View Full Version : miller bobcat 225 needs engine
I recently bought a used miller bobcat 225g plus welder generator. It is powered by an onan P216 engine that needs to be replaced. Apparently onan is no longer being manufactured, and is very pricey if one can be found. I would like to replace it with a less expensive brand. Does anybody know what model Kohler or Briggs will interchange?
07-27-2005, 12:37 AM
hmmm, well I dont know but I can look into this, I have the 225NT and its got the kohler, one good engine. Wouldnt go with a briggs if I was you. but Ill see what I can get on the info.
07-27-2005, 12:44 AM
hmm when I searched on the owners manuals I found that the onan engine is a 16hp engine, the kohler is a 20 hp. Here is what Id do, go to the miller welds website and theres a link called ask the expert. You will want to pose your question obviously to him/ her as this way they can give you a definative answer without any bs involved. I would question regarding the kohler or another engine. Hope this helps.
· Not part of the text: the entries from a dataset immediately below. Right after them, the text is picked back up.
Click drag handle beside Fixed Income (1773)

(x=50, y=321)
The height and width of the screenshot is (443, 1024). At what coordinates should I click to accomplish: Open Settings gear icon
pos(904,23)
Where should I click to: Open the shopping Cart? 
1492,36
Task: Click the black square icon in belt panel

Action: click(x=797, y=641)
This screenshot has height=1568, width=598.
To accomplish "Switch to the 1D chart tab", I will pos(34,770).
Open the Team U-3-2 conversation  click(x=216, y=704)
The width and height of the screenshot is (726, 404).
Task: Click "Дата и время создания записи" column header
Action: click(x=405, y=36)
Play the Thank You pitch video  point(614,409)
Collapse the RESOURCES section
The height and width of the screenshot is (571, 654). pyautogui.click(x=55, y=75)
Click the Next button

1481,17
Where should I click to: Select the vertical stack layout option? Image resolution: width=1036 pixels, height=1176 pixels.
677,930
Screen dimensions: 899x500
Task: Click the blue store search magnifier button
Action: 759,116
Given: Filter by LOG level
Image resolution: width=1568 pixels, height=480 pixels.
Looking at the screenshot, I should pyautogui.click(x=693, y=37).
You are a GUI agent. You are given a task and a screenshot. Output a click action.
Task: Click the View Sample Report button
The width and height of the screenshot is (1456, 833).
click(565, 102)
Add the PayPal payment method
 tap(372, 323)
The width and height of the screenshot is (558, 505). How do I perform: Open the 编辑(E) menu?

Thanks for the help. I agree about the kohler thats the engine I'd like to put on it.
I'll check the miller website and post what i found out in case someone else is having the same problem.
07-27-2005, 11:54 PM
Been there done that. I have a 225G with a new Onan ...now. I had to go to ebay and get one, nothing local. Anything from the 16hp to the 25 hp WILL fit it. The extra hp will not hurt a bit. The trouble will be mating up the shaft of the engine to the rotor adapter. If you get a 16 or 18 hp Onan, just reuse the old shaft, providing it is servicible. Mine was and that is the road I took. It was less painful than adapting another engine. FWIW, I got a low hour P-216 for $600ish shipped.
Adapting a different engine can be done. Kohler was always my next choice since they are easy to get parts for. There are always lots on ebay as well...new and used. The next step will be to mate them up. Shafts will not match no matter how hard you look. You will need to make the generator part of the machine a stand alone unit. A member here did that by using the adaptor plate from an older AEAD model and braces down to the frame. Everything needs to be aligned perfectly, btw. The next step is to install a bearing in the adapter plate with keepers and fabricate a stubshaft to meet the new motor. The two shafts can then be mated up with flexible couplers..the kind they use on log splitters and such. Next step will be adapting a idle solenoid and wiring. That can be fun as well. After all this is done, any motor can be used in the future. .....Now do you see why I went with another Onan??
I'm sure this has brought up more questions. Fire away. I can provide pics etc.
07-27-2005, 11:55 PM
Do a search on Miller for my rebuild...it is titled Bobus Rebuildus.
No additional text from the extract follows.